_WORK TO COMPLETE_:
Transcribe the data exactly. Pictures stay out.

Records from a data source
——

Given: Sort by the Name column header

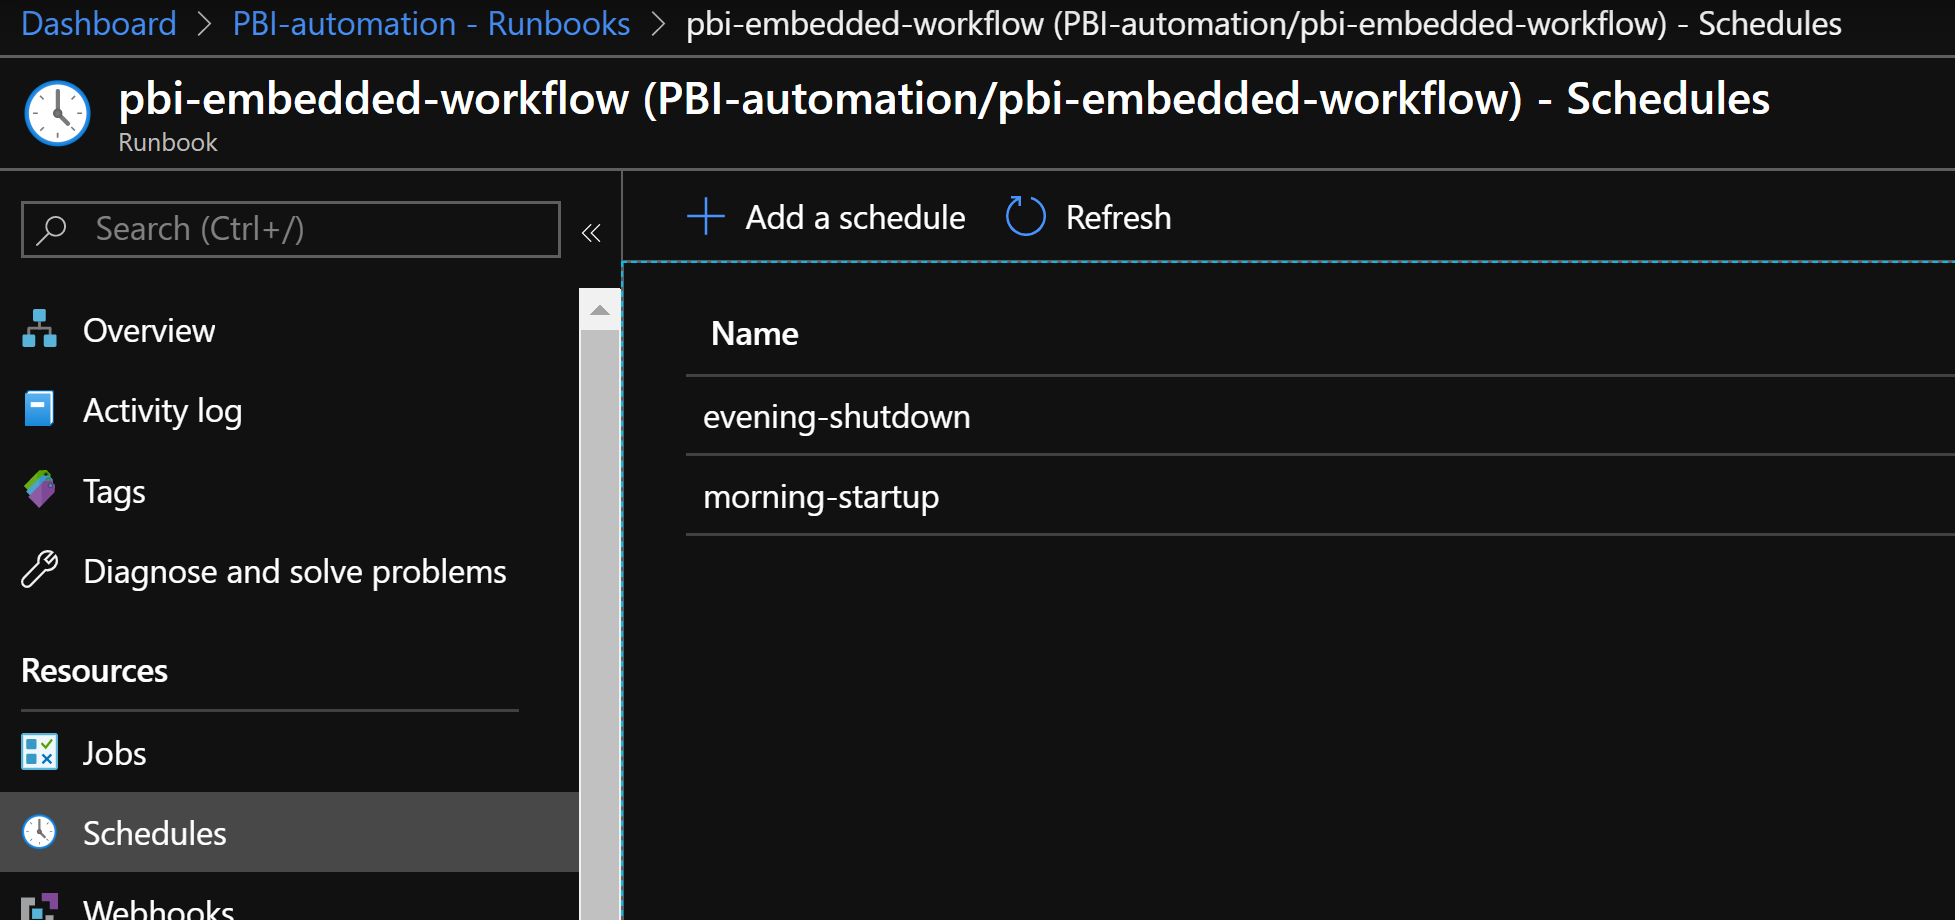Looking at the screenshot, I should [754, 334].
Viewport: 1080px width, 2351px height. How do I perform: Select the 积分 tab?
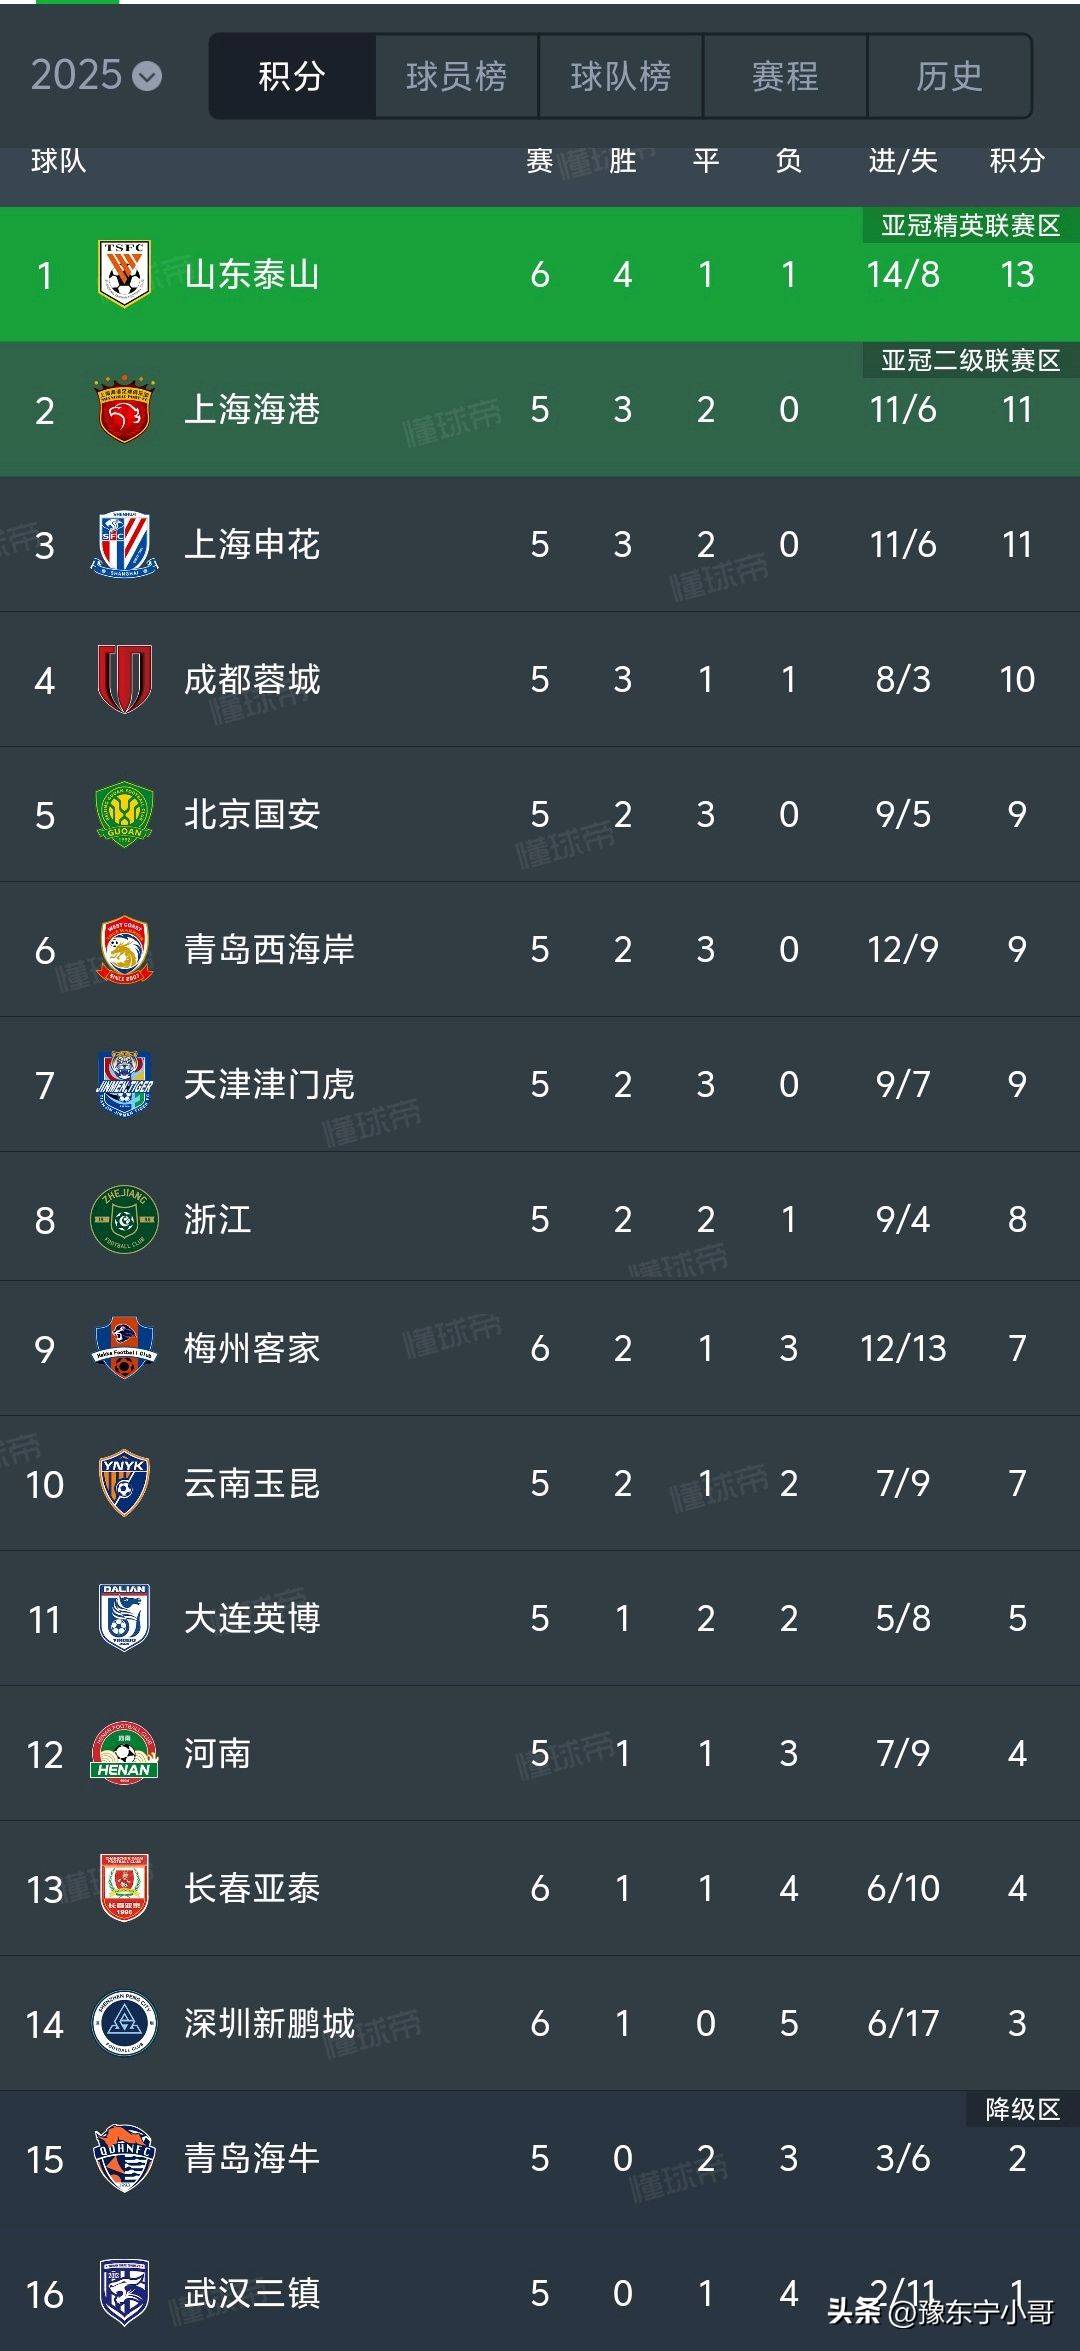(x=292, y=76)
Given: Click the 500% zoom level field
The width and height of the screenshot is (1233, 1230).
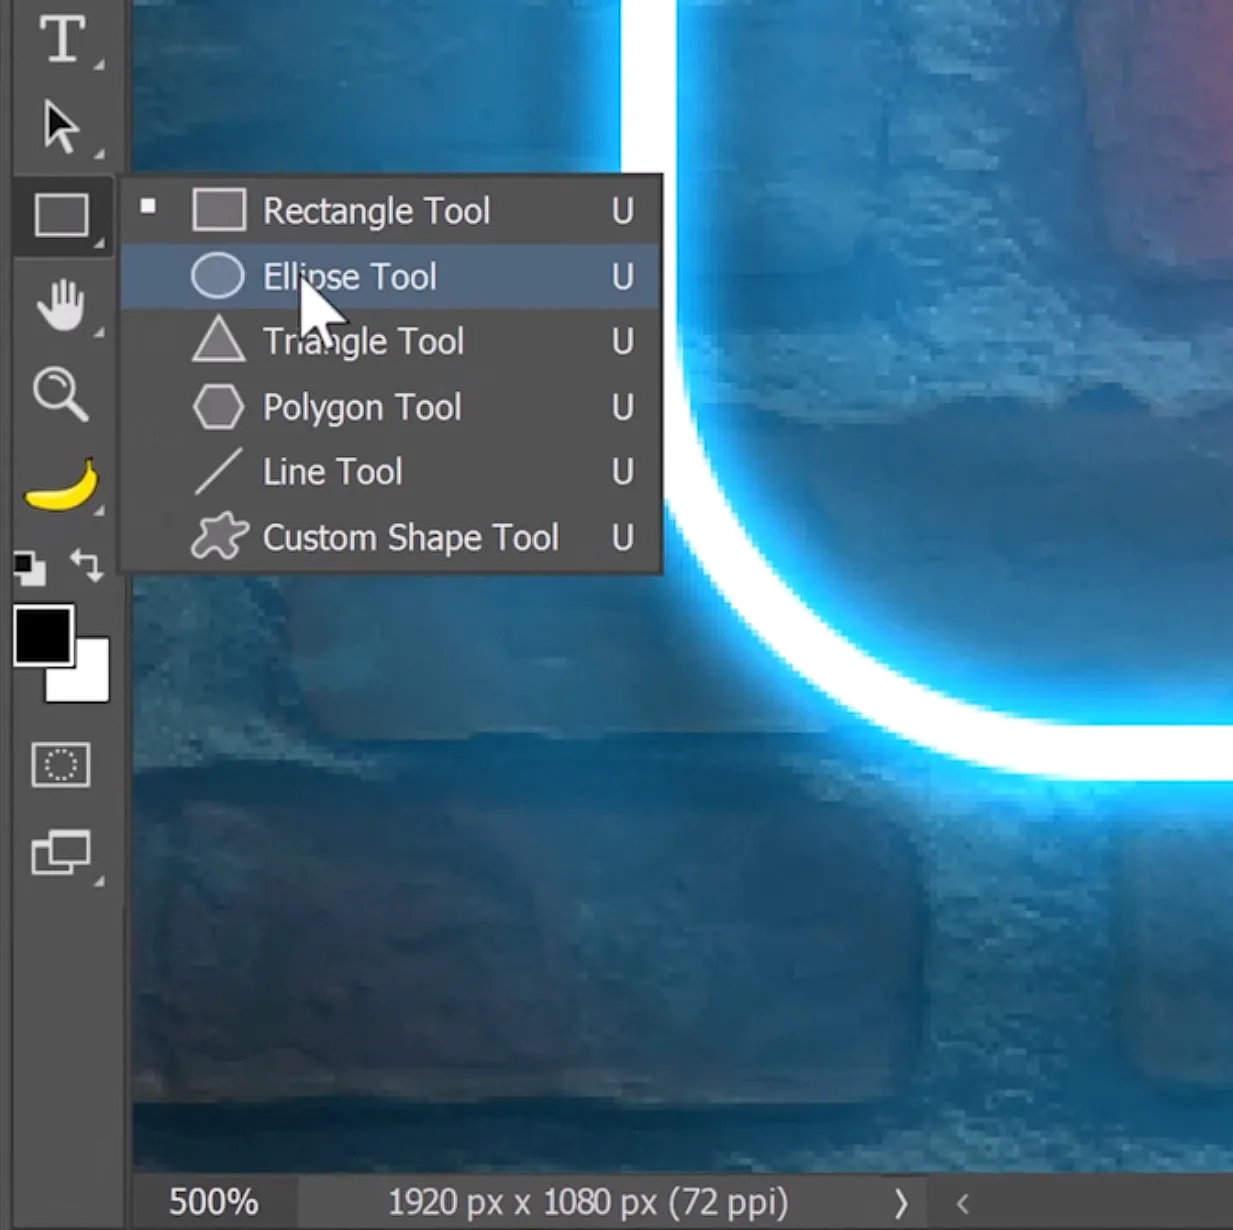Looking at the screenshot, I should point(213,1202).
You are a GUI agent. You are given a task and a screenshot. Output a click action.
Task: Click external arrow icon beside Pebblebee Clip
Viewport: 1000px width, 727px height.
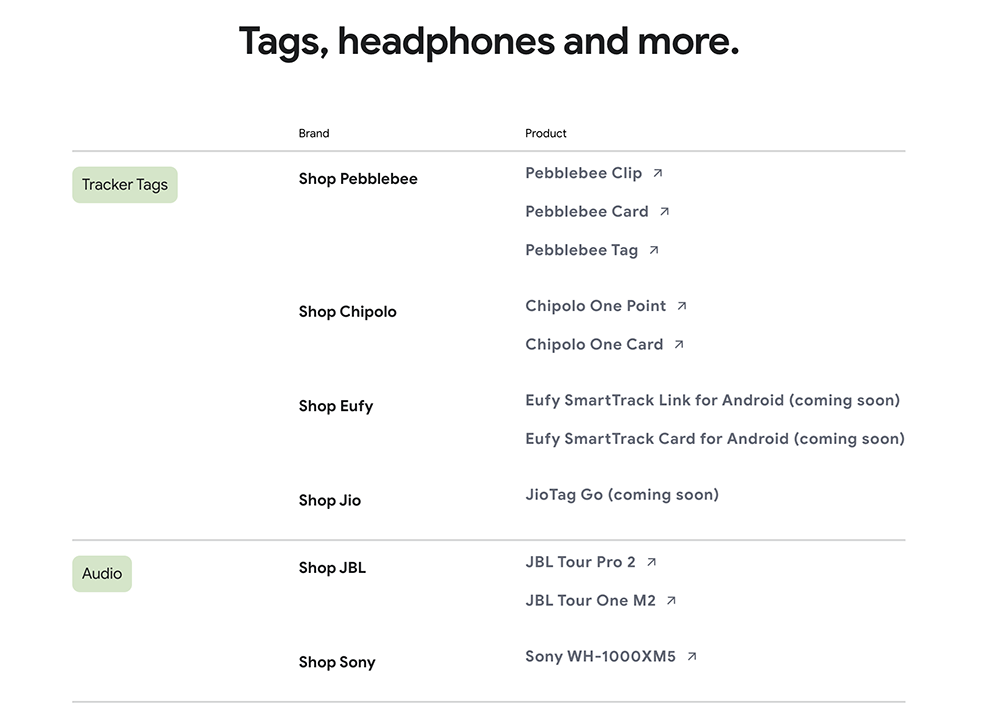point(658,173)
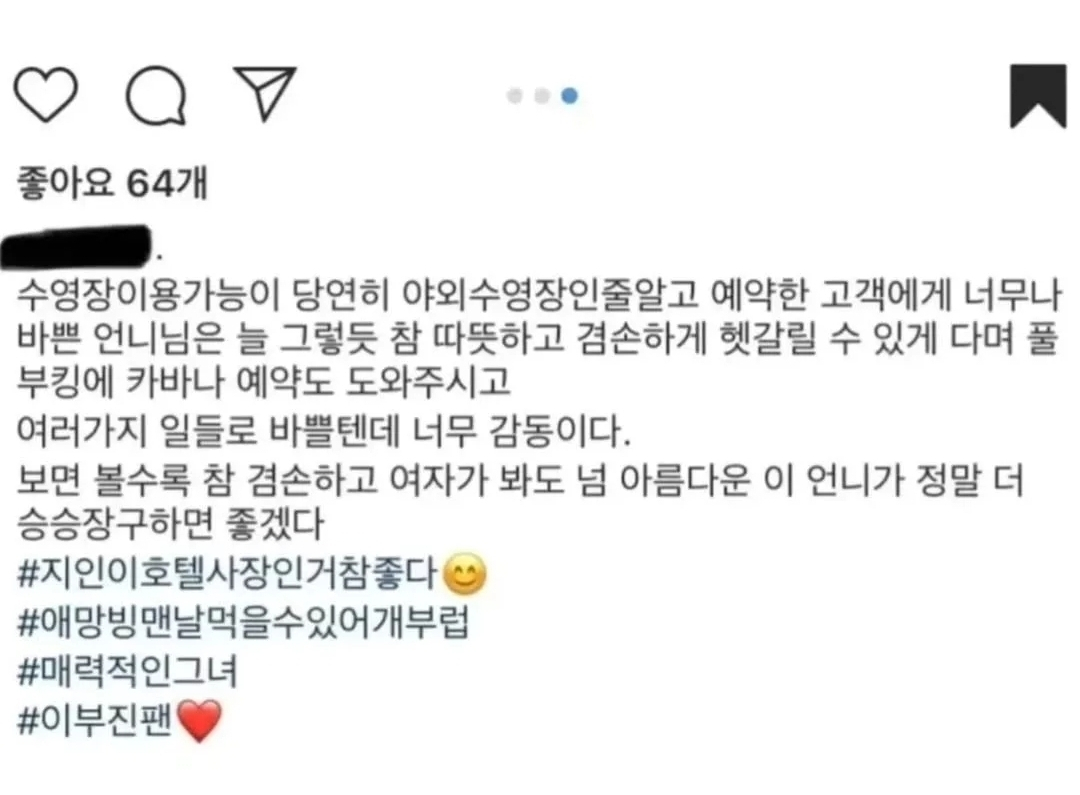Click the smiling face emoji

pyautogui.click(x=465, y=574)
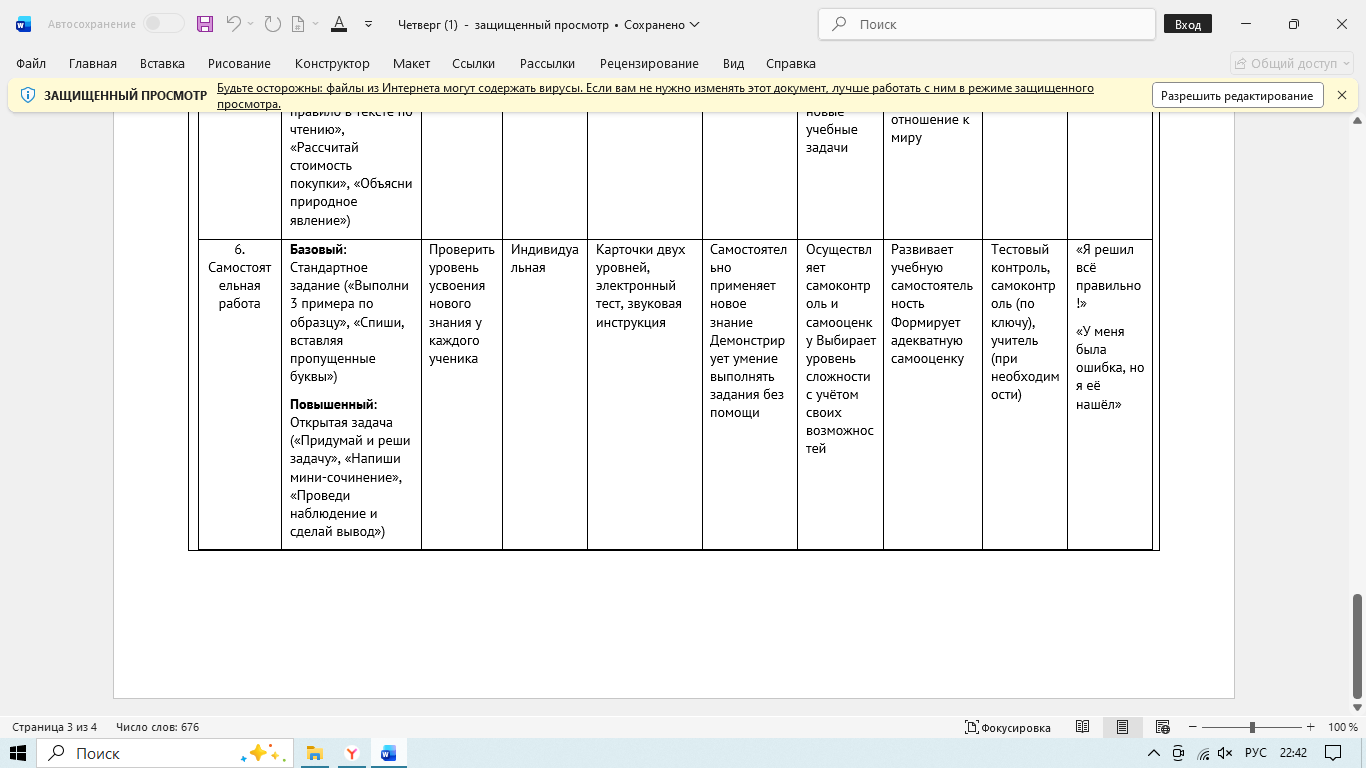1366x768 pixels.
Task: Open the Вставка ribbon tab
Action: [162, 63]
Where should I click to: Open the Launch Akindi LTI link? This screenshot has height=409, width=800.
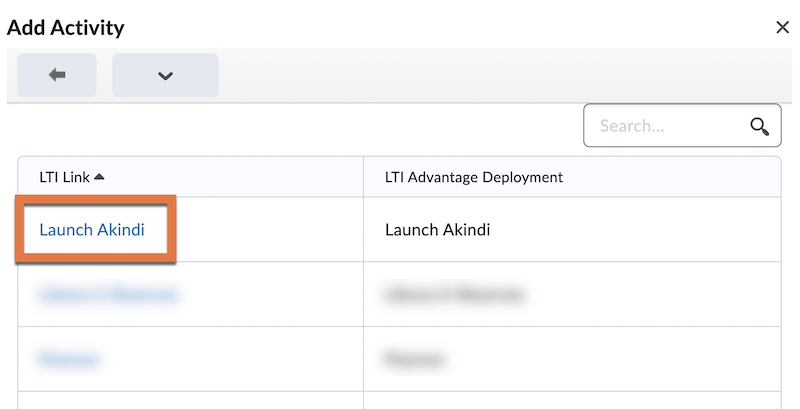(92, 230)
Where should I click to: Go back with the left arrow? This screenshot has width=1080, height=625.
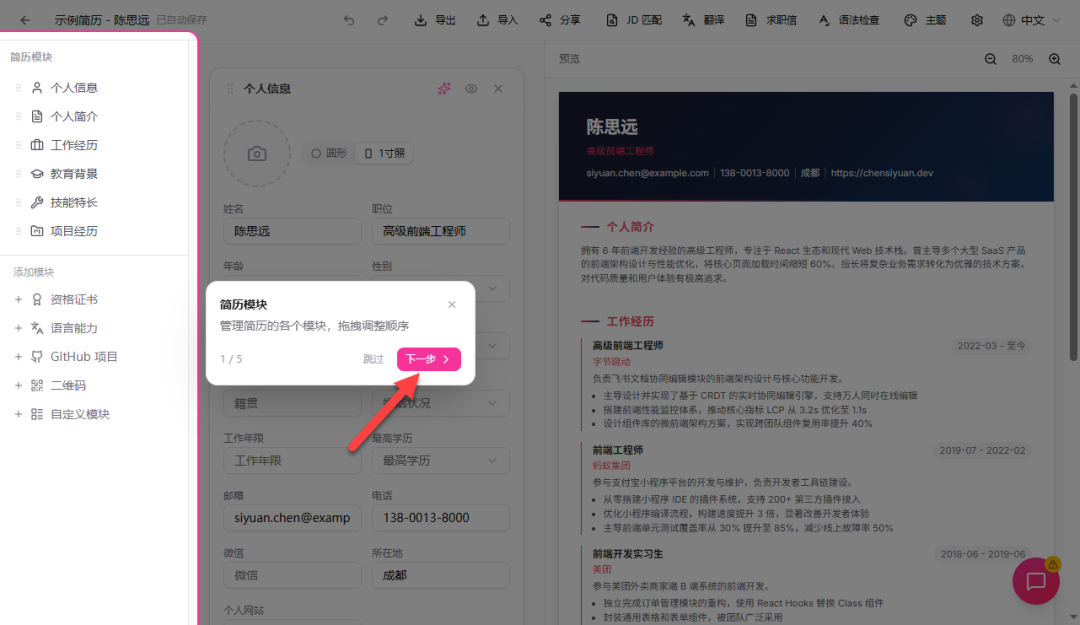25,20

——

_REPLY TO THE TASK_:
Given: Sort by the Name column header

Looking at the screenshot, I should [754, 334].
Viewport: 1080px width, 2351px height. How do I perform: Select the 积分 tab?
(x=292, y=76)
Given: Click the 500% zoom level field
The width and height of the screenshot is (1233, 1230).
Looking at the screenshot, I should point(213,1202).
You are a GUI agent. You are given a task and a screenshot. Output a click action.
Task: Click external arrow icon beside Pebblebee Clip
Viewport: 1000px width, 727px height.
point(658,173)
Click the smiling face emoji

pyautogui.click(x=465, y=574)
1366x768 pixels.
Task: Open the Вставка ribbon tab
Action: [162, 63]
Where should I click to: Open the Launch Akindi LTI link? This screenshot has height=409, width=800.
(92, 230)
Where should I click to: Go back with the left arrow? This screenshot has width=1080, height=625.
25,20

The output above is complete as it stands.